Please swap "dropdown" for "menu" in the listing lines from the one holding "Click the small peak in the h1 trace" through the end of the listing, both included. Give those lines again with all else unchanged, and leave the pictures out of your answer.

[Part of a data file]
* * *

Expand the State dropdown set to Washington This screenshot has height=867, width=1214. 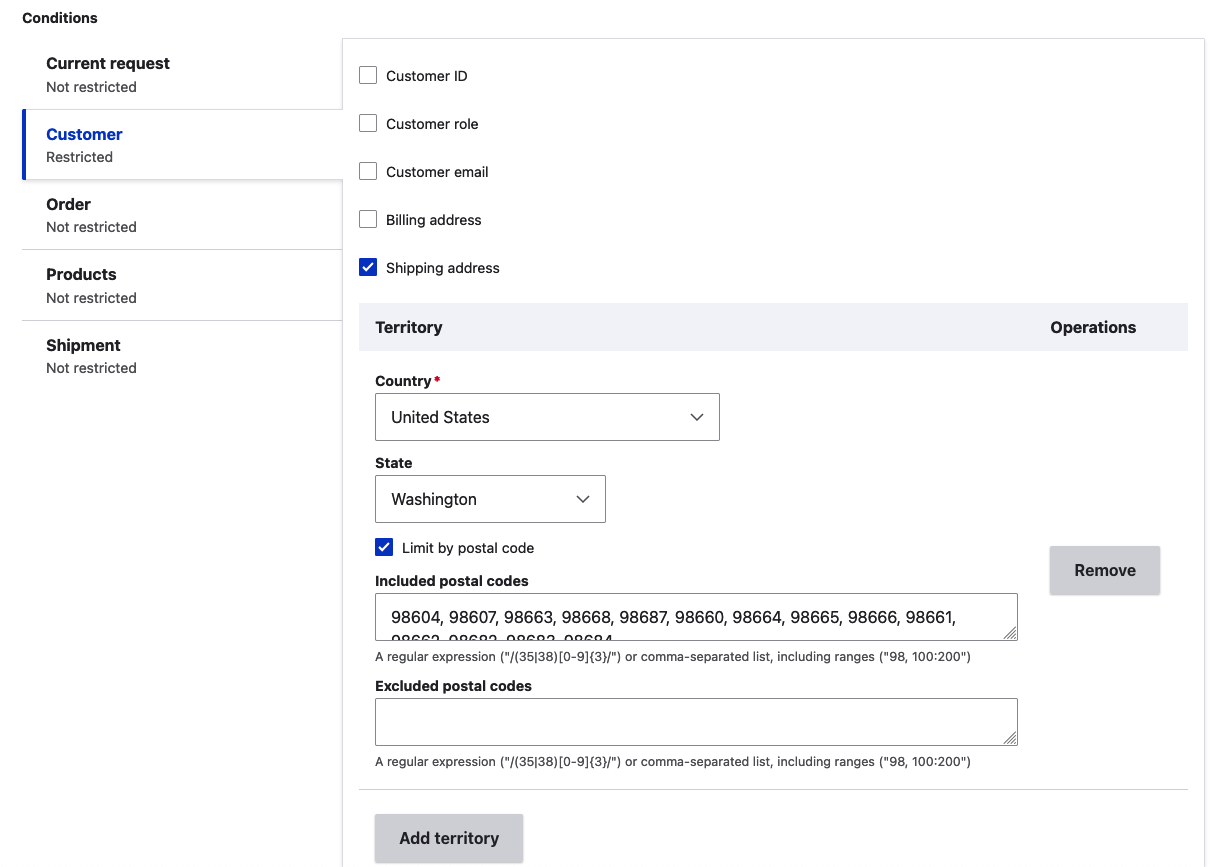[490, 499]
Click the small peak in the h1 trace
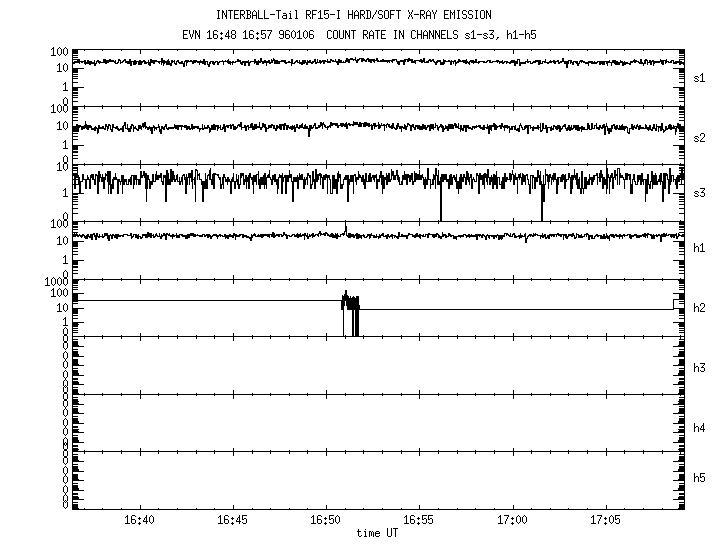Image resolution: width=720 pixels, height=550 pixels. (x=345, y=229)
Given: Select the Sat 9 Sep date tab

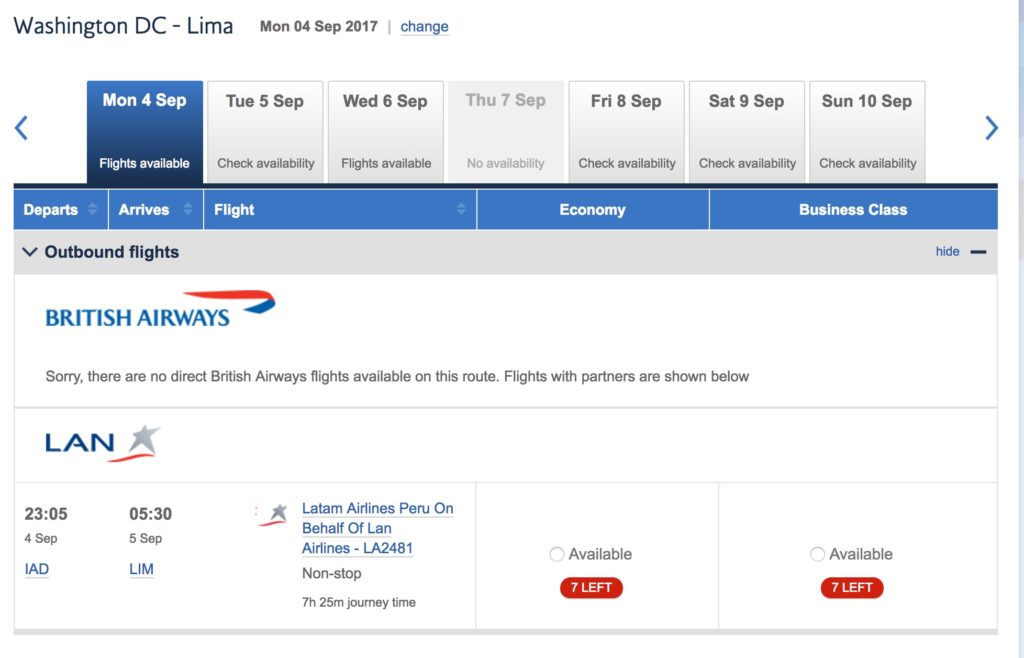Looking at the screenshot, I should click(747, 131).
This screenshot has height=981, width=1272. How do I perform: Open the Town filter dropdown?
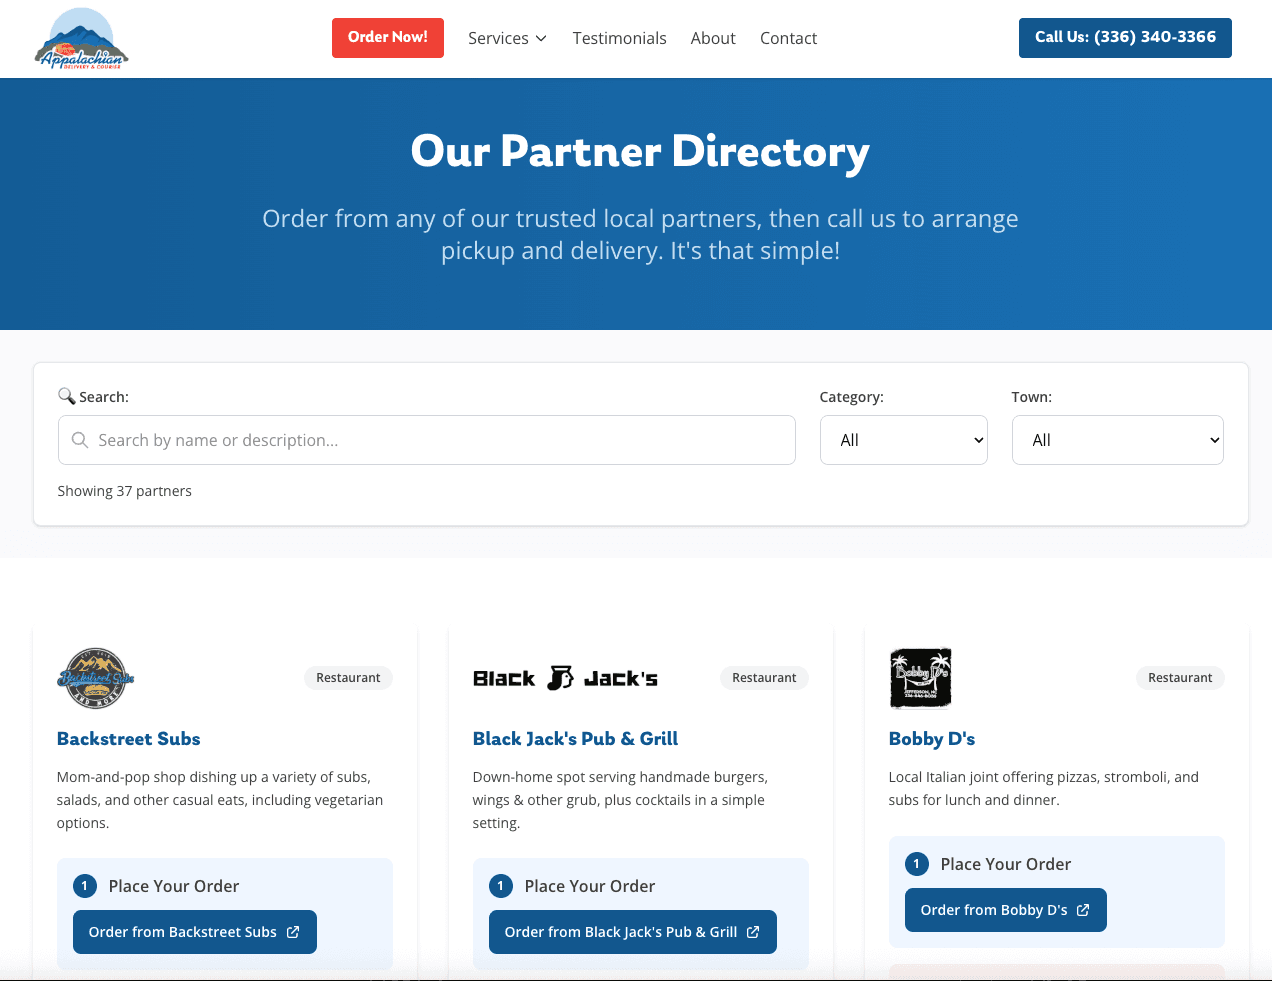point(1117,440)
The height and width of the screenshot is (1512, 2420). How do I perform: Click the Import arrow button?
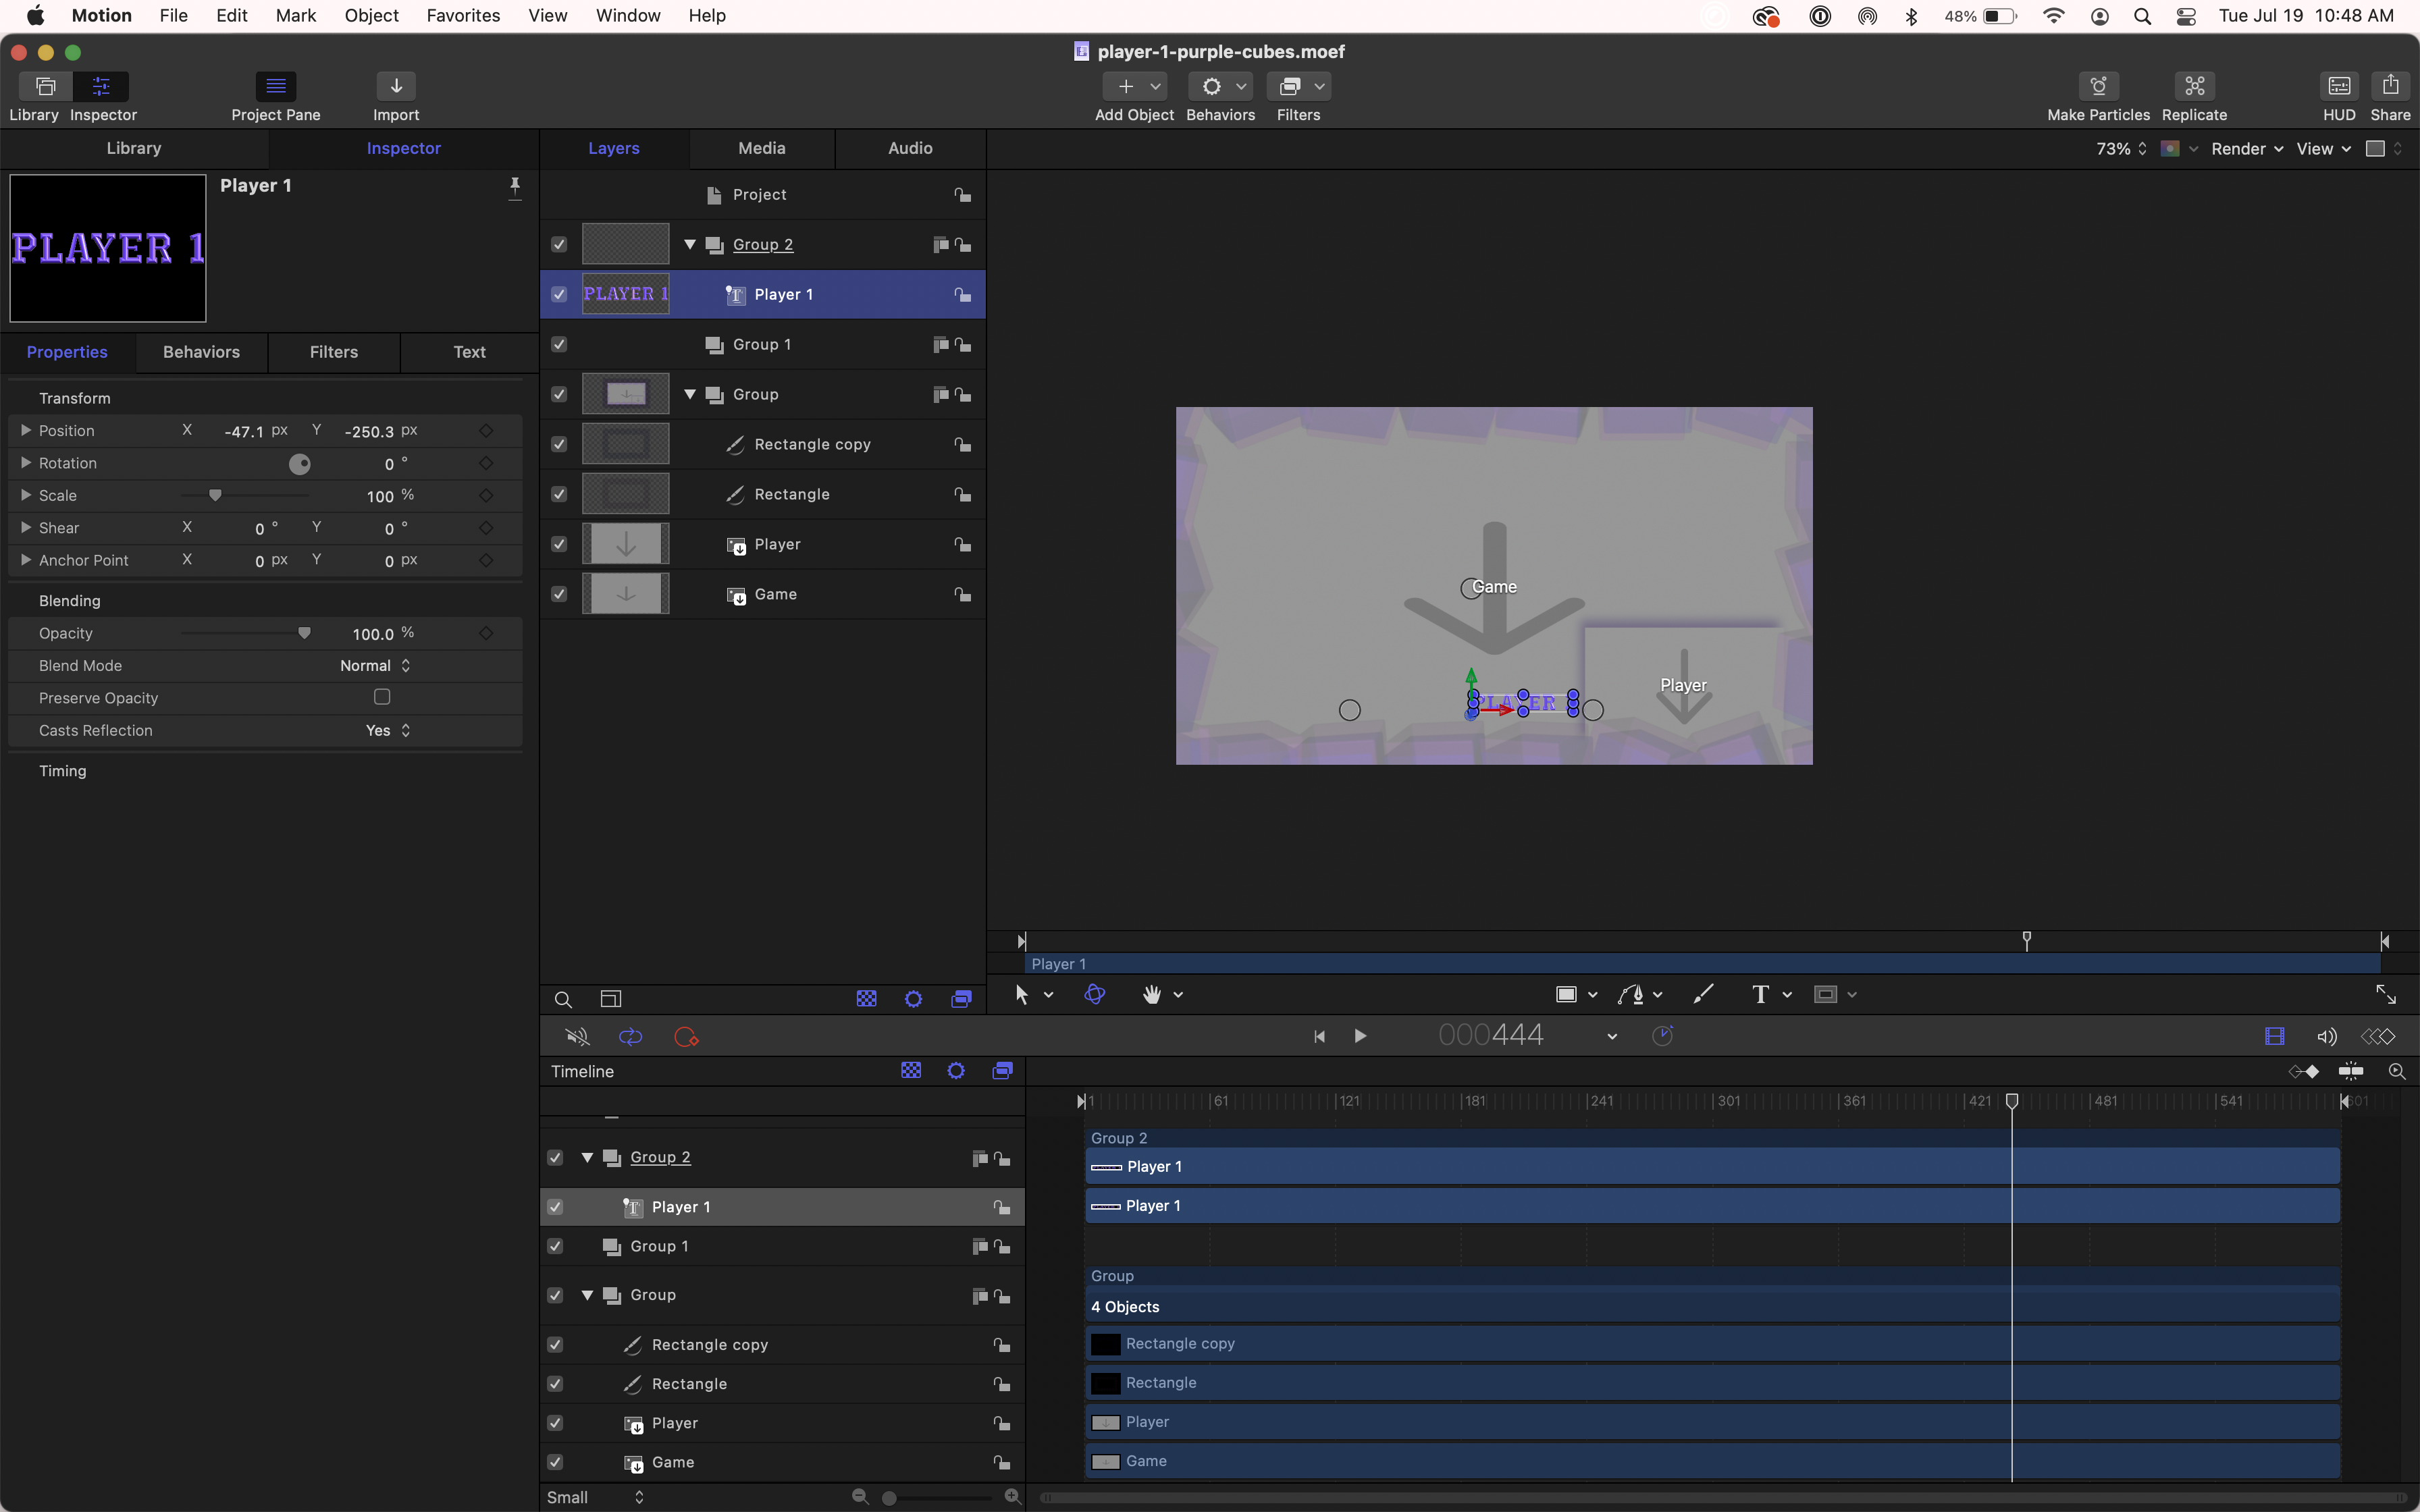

* * *

■ Response for this exercise
Click the small peak in the h1 trace
Image resolution: width=720 pixels, height=550 pixels. (x=345, y=229)
Given: Select the Sat 9 Sep date tab

Looking at the screenshot, I should click(747, 131).
This screenshot has height=981, width=1272. How do I perform: Open the Town filter menu?
point(1117,440)
The height and width of the screenshot is (1512, 2420). How do I perform: Click the Import arrow button?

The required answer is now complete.